[Dataset entries]
※ ※ ※

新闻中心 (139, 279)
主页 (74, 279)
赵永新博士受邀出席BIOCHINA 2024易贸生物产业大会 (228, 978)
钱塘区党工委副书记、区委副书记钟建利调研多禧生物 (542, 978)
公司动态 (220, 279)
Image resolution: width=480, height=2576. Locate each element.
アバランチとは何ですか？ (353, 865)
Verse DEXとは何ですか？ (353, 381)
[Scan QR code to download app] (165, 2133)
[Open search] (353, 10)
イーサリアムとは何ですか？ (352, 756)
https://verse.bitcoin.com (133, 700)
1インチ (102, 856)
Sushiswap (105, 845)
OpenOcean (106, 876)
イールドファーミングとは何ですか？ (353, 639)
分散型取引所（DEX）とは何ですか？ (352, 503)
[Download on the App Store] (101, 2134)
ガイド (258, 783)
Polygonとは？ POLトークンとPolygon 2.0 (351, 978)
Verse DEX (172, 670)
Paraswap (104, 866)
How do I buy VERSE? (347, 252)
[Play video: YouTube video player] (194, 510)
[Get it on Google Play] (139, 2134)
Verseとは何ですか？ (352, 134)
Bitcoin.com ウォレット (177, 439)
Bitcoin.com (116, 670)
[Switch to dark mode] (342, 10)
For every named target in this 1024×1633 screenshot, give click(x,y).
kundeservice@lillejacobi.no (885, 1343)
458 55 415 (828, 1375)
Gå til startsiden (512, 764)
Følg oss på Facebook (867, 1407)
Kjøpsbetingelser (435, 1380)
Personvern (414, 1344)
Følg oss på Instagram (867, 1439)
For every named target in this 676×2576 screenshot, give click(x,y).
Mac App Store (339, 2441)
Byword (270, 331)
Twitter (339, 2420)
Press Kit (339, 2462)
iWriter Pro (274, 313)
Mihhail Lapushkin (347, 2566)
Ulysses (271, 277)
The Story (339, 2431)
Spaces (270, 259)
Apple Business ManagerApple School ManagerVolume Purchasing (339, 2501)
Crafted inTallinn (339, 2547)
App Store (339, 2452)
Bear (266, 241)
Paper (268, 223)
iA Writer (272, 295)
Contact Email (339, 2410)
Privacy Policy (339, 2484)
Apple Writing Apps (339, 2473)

※ ※ ※

▶ _EXERCISE BRIEF_
Your answer should consist only of the count of lines in the data that contain "Apple".

▶ _OUTPUT OF THE TASK_
2